FALL 2010

I had never met Wayne Gilchrest before our interview over breakfast at Chestertown’s Village Bakery. He showed up wearing a worn T-shirt and jeans—not the expected uniform of a politician, whom we so often see in button-down shirts and suits. He had invited me to go canoeing before breakfast, and it looked as if he already had. 

In between bites of his eggs over light, rye toast, and home fries, Gilchrest proceeded to regale me with stories of his days in Vietnam, his work at a chicken processing plant in Maine, and his enjoyment of working with kids and canoeing—two things he does an awful lot of these days.

He also reminisced about his decision to enter politics in 1987, when he was working as a high school teacher/part-time house painter in Kent County. “I was reading the Star Democrat while painting the post office in Kennedyville, and the paper said the Republicans couldn’t find somebody to run against [Democrat incumbent] Roy Dyson,” he recalled. “I thought, there has to be a voice in opposition.”

So the independent Gilchrest, who grew up in a Republican household, registered to run as a Republican mainly because it cost only $100, instead of $300 to compete as an independent.

He lost that election by just 460 votes but decisively beat Dyson in a rematch in 1990.

The political landscape is a lot different than when Gilchrest was first elected.
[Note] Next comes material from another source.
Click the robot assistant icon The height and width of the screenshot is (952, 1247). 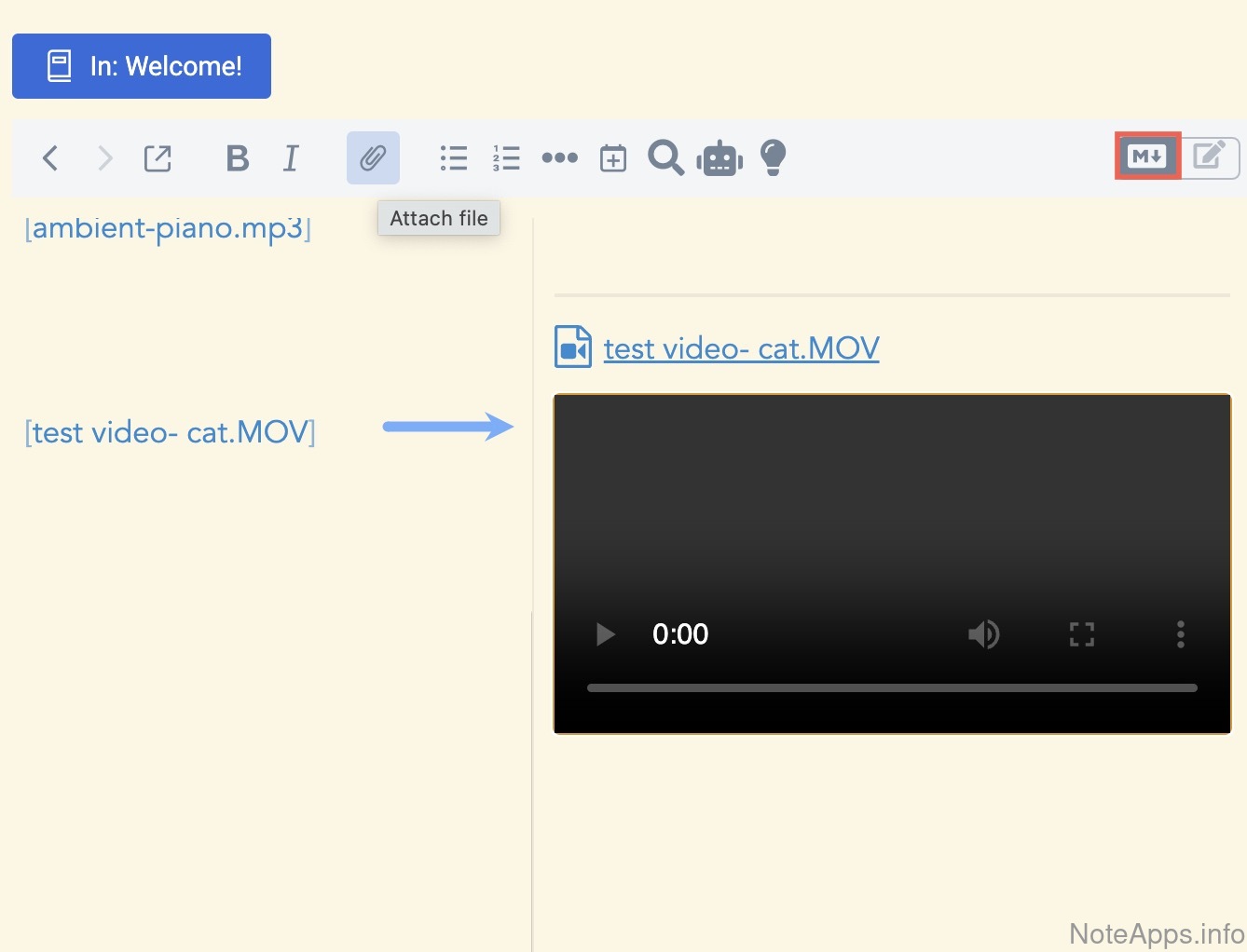719,158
There are far fewer moderates, of course. And “partisanship with congeniality,” as he said, has been replaced by “partisanship with bitterness.” Losing the 2008 Republican primary, he said, was a big relief. By then, “the job was just alien to every fiber in my being,” he told me.
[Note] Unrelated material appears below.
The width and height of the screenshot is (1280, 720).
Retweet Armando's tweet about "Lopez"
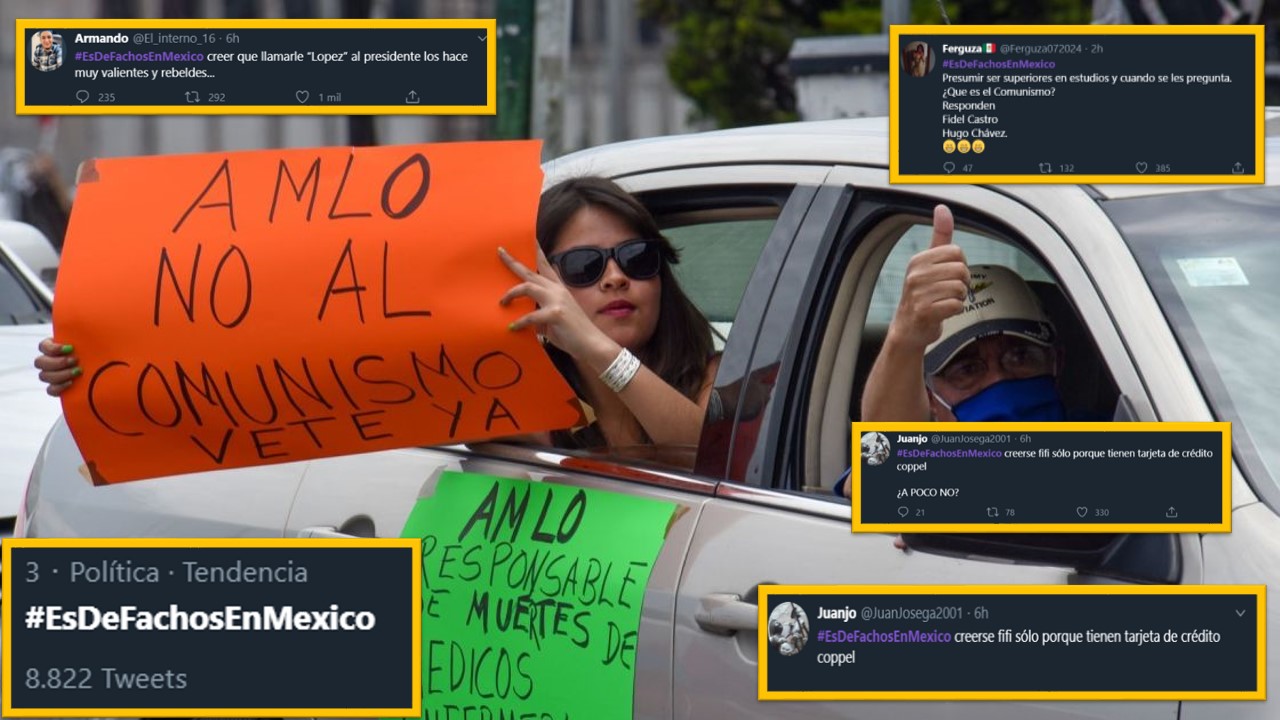[193, 97]
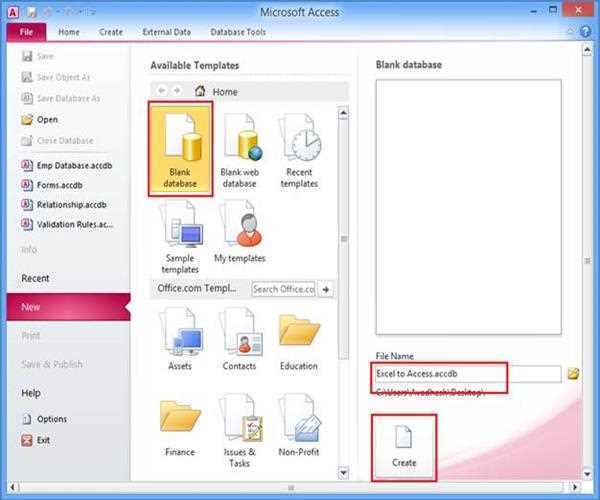Click the File Name text field

point(465,373)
Gilchrest was never one afraid to speak his mind and, now that he’s been out of Washington for a few years, he doesn’t hold back. He takes full swings—particularly at his own party—and disses the opposition as well. He may be relatively at ease these days, but the Gulf oil spill, dogmatic politicians beholden to special interests, and the ongoing degradation of the Bay continue to gnaw at him. As we ate, I recalled thinking that it may have been the first time I had ever heard a politician—one of them—sound like one of us.
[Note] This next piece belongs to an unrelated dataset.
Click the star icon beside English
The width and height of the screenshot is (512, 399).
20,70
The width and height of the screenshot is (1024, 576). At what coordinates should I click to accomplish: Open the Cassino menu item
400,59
Not all of you will agree with our choice to put Mr. Gilchrest on the cover during this election season but, like him or not, he remains a unique character of the Chesapeake who happened to have won quite a few elections.

Again, that was a different time—a time when an underfunded teacher/part-time house painter could read a newspaper article, lay down his hundred bucks, and volunteer to help run the country.